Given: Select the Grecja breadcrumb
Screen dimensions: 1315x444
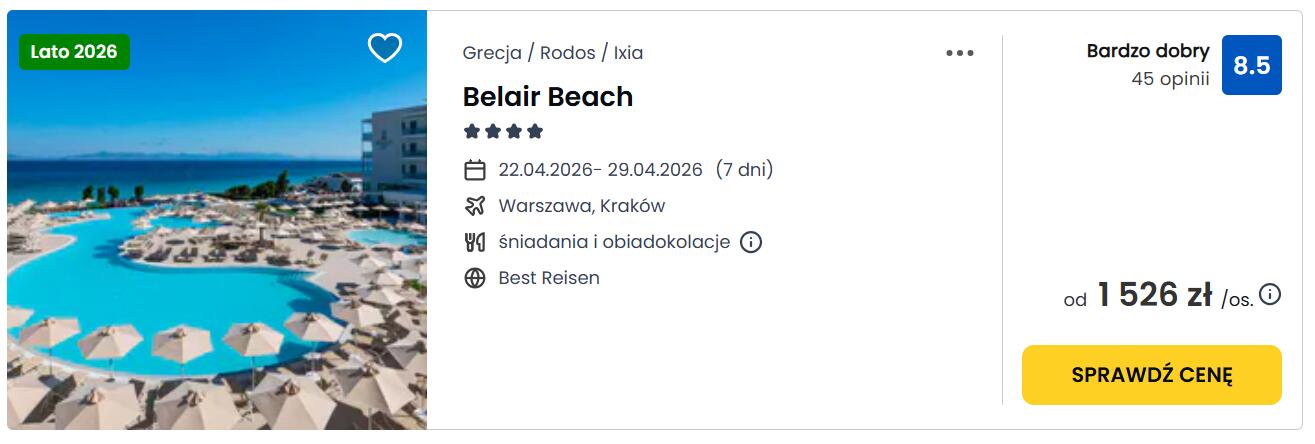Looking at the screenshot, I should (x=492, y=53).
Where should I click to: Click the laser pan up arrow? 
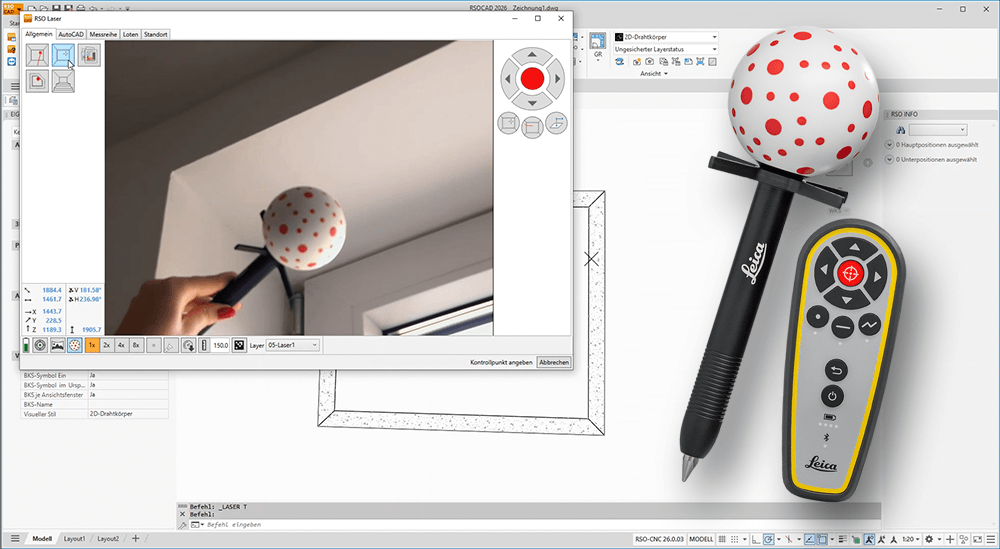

┄┄┄┄┄┄

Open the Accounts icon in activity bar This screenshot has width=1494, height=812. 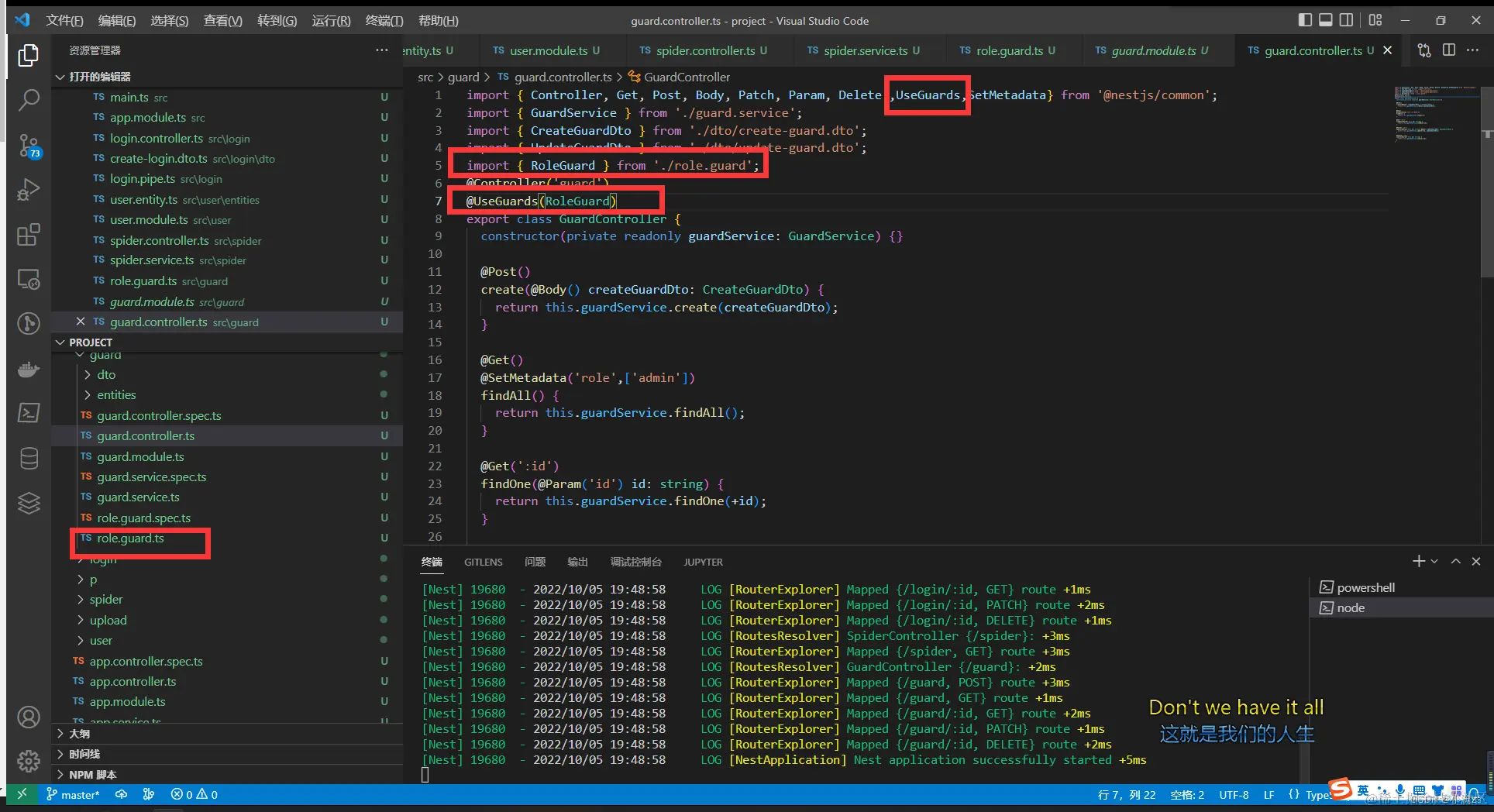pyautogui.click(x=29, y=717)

┄┄┄┄┄┄

__Exercise brief__:
Write out word for word the lines of the listing above from the line with "Given: Select the Grecja breadcrumb" to the line with "Where should I", taking in both of those lines but no pictures.

__Exercise response__:
Given: Select the Grecja breadcrumb
Screen dimensions: 1315x444
Looking at the screenshot, I should (x=492, y=53).
Where should I click to: Click the laser pan up arrow? 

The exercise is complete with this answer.